(Material provided Opens)

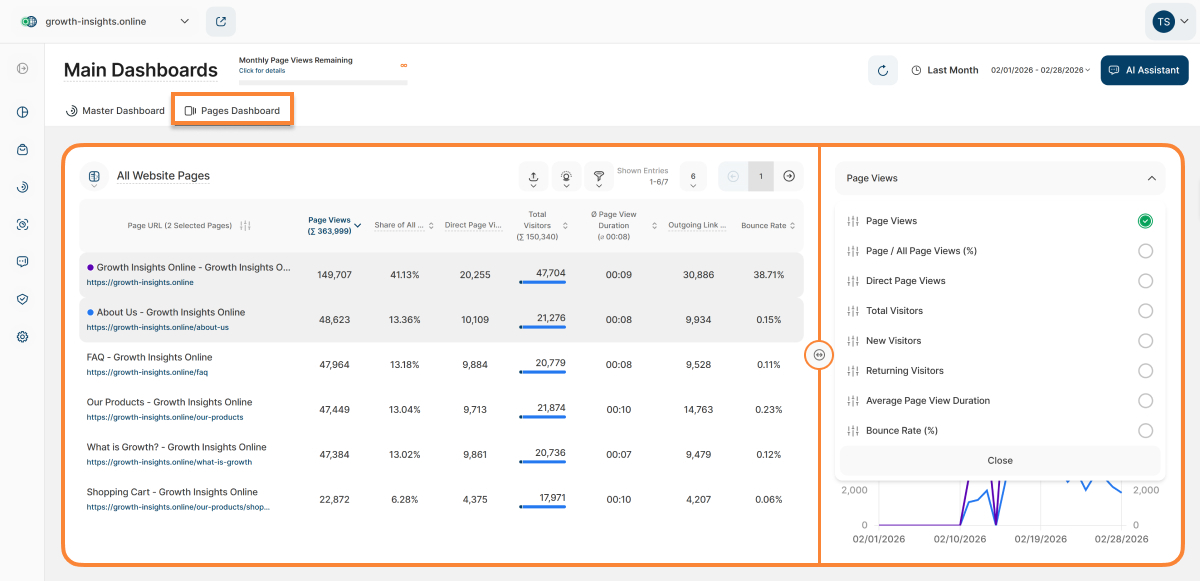The image size is (1200, 581).
Task: Open the table filter funnel icon
Action: pyautogui.click(x=599, y=177)
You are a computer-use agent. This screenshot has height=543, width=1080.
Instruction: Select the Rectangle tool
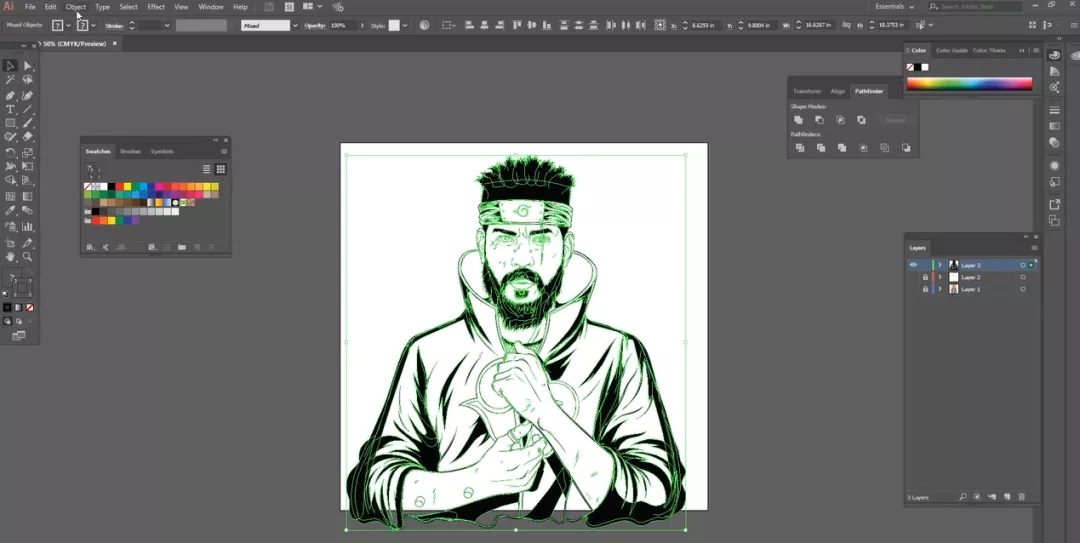[x=10, y=123]
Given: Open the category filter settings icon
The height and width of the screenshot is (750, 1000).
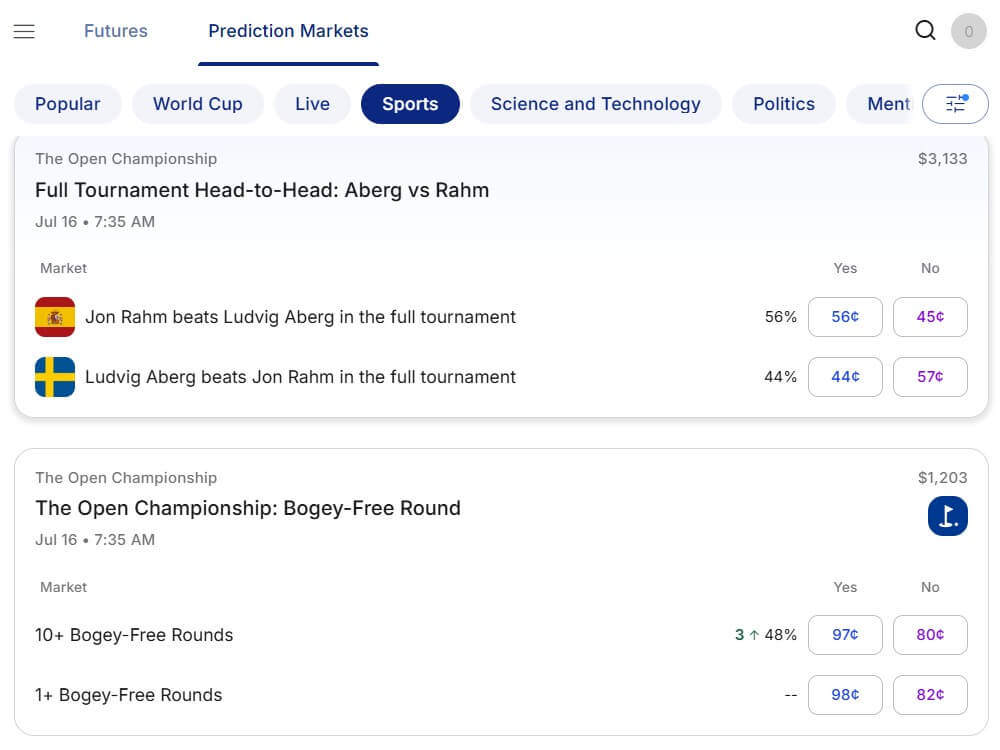Looking at the screenshot, I should pyautogui.click(x=955, y=103).

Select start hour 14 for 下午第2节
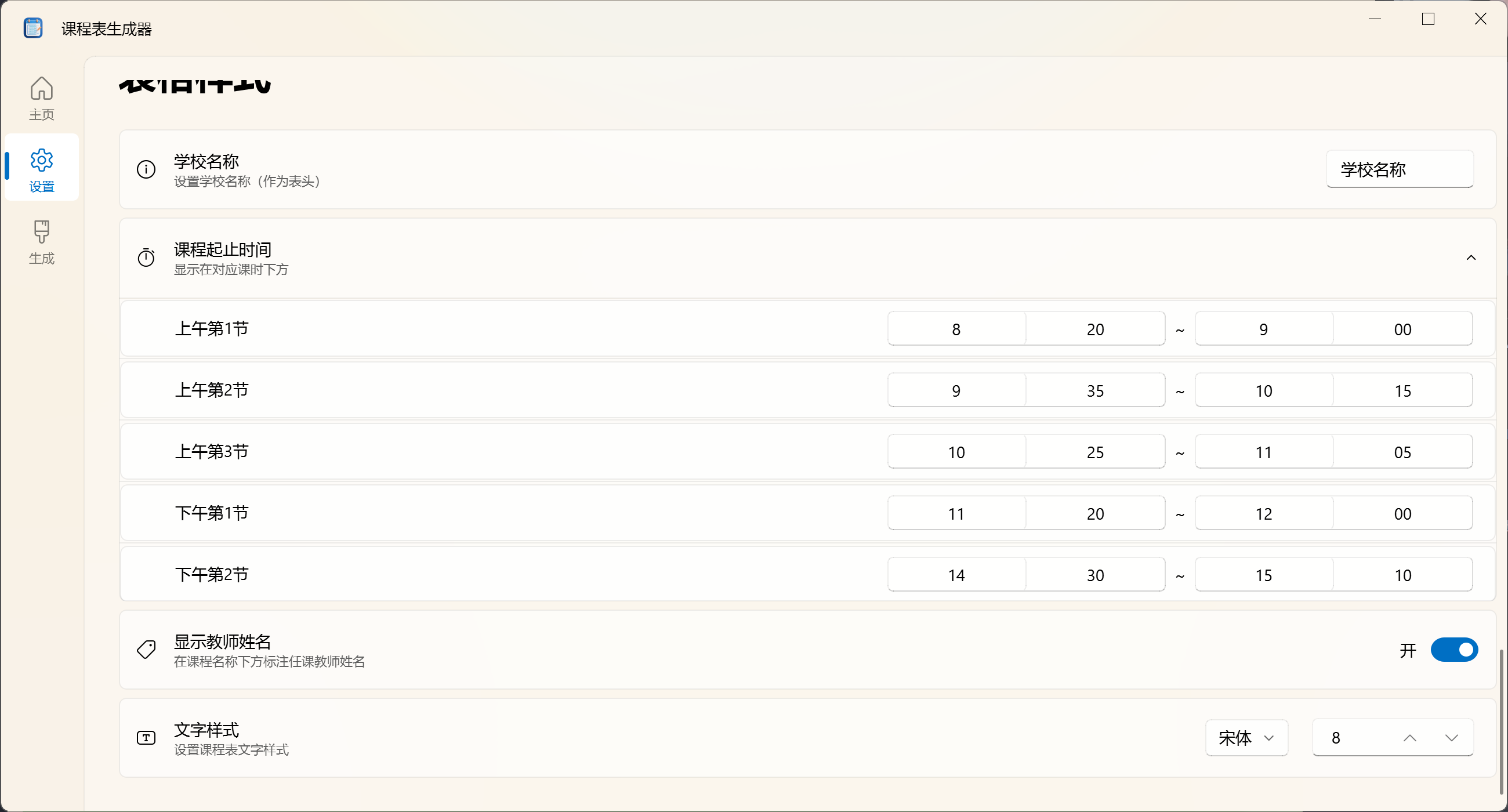[x=956, y=575]
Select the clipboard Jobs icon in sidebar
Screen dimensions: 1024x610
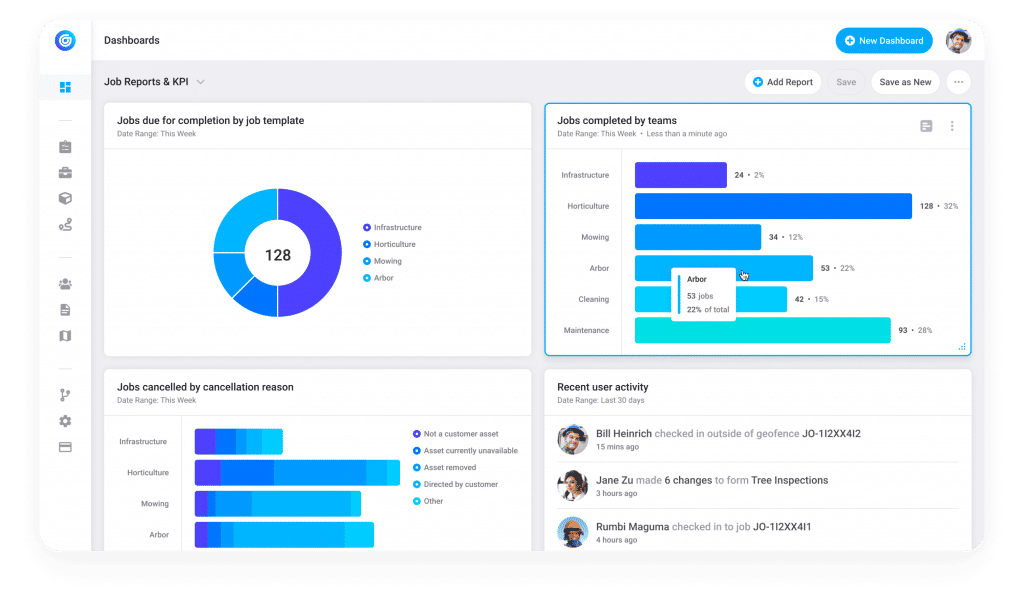(65, 146)

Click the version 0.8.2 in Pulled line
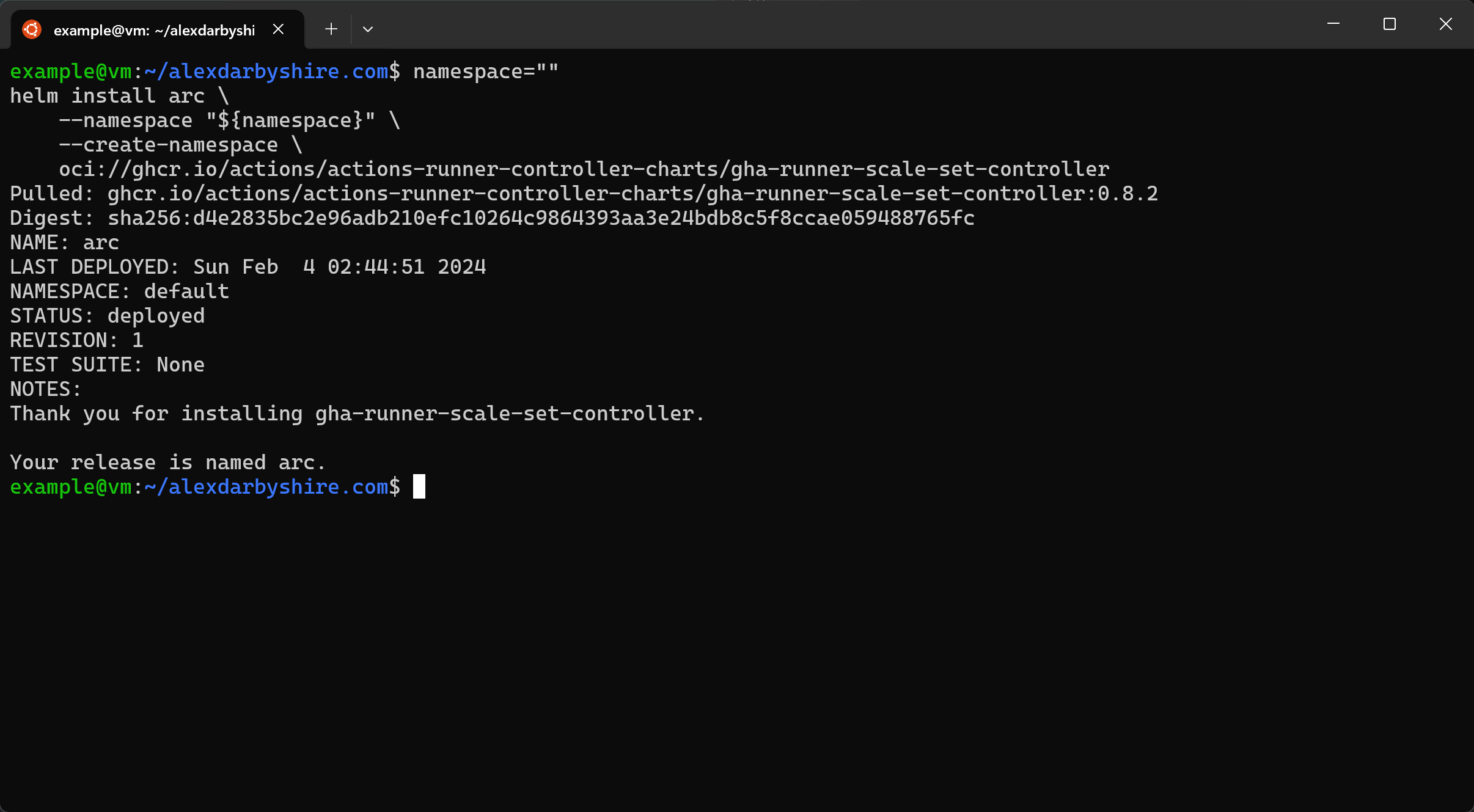click(1128, 194)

(Material provided Closes)

What the task requires. Set down the lines from the one containing "Select the clipboard Jobs icon in sidebar" through the last line of the records above, both included, exactly as they appear and with no other text. Pictures should not be set down.

Solution below.
Select the clipboard Jobs icon in sidebar
Screen dimensions: 1024x610
(65, 146)

Click the version 0.8.2 in Pulled line
click(1128, 194)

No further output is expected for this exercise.